Scintillatingly directed and choreographed by Jeff Calhoun, who also did the Deaf West award-winning production of Big River, this co-production of The Center Theatre Group and Deaf West Theatre is everything a dream ought to be … the score … is charming, eerie in “Uninvited,” enchanting in “Dream With Me.” Vigoda, who sings and plays the violin simultaneously and co-composed the score, comes across as a real star of this production.

—Laura Hitchcock, CurtainUp

• about GrooveLily in general •

GrooveLily has an intelligent poppiness perfect for grown-up tastes.

—Music Connection Magazine

… Vigoda is the group’s enormously talented front-woman, with superb chops on electric violin, a sweet and powerful singing voice and a warm, inviting stage presence.

—North County Times

But New York’s GrooveLily pushes its quaint instrumentation and snappy lyrics toward the febrile joys of the power trio proper, just with more urbane panache and a lot less dirty bongwater.

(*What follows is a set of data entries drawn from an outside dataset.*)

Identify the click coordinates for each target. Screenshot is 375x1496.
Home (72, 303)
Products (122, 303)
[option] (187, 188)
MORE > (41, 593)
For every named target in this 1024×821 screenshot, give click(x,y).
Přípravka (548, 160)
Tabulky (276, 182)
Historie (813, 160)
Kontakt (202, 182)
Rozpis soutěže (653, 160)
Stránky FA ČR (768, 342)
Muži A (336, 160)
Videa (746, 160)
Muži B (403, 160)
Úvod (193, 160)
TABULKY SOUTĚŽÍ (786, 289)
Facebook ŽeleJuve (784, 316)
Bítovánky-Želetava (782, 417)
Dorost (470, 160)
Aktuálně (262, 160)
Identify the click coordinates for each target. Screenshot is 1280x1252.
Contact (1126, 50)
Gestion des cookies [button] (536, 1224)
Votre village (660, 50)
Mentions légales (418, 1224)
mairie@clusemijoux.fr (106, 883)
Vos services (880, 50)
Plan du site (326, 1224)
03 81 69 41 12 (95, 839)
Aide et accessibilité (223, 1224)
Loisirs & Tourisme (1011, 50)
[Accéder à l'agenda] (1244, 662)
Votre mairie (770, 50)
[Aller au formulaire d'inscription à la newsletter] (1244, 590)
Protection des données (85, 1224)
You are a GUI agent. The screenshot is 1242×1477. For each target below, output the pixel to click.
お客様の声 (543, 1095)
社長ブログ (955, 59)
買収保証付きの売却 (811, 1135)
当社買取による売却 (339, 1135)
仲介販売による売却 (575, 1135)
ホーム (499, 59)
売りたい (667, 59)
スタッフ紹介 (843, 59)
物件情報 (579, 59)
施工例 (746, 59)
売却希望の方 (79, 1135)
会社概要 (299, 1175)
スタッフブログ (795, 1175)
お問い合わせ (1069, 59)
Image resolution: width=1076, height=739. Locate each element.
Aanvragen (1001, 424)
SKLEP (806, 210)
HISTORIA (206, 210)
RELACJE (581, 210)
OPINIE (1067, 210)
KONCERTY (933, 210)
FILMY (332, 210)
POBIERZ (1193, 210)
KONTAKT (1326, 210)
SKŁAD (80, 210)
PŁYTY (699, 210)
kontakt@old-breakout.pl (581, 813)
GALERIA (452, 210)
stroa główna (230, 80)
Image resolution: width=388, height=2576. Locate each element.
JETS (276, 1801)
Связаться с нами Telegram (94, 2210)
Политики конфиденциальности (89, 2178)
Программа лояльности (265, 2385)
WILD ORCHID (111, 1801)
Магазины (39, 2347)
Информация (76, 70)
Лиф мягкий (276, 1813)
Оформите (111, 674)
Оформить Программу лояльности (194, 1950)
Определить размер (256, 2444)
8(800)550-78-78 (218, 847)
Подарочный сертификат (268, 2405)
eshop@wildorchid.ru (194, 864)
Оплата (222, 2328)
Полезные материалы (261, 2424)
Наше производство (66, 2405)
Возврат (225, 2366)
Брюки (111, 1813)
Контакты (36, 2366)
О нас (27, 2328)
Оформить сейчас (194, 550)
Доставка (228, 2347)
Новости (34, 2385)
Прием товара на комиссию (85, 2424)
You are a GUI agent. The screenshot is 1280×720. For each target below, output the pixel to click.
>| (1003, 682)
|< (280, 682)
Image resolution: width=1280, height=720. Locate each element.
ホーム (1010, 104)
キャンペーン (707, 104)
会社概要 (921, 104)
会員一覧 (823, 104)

—Bret McCabe, Baltimore City Paper

Valerie Vigoda unleashes a diva-worthy torrent of passion …

—The Washington Post

Valerie Vigoda, Brendan Milburn and Gene Lewin are GrooveLily. Together they weave their songs of fierce hope in an uncooperative world into moody tapestries. Vigoda’s violins are the primary solo voice, Milburn’s keys the atmosphere and occasional solo, Lewin’s drum the pulse and punctuation. GrooveLily’s music addresses both brain and body with clever lyrics and music you can move to. Heady fun.

—MT, Sing Out! Magazine

Spritely and sweet-natured, richly tuneful, lyrically playful and comforting. That’s the like-no-other, adult-rock trio GrooveLily in a nutshell, on the charming indie release “Are We There Yet?”

—Jonathan Takiff, The Philadelphia Daily News

New York’s GrooveLily cut loose in a set of urban bluegrass, spiritually uplifting ballads and various poperatic arias that showed off singer and violinist Valerie Vigoda’s angelic voice.

—Denis Armstrong, Ottawa Sun

Look, up on the stage. It’s a jazz band. It’s a power pop trio. It’s a performance art ensemble. No, it’s GrooveLily, which is all those things and a whole lot more.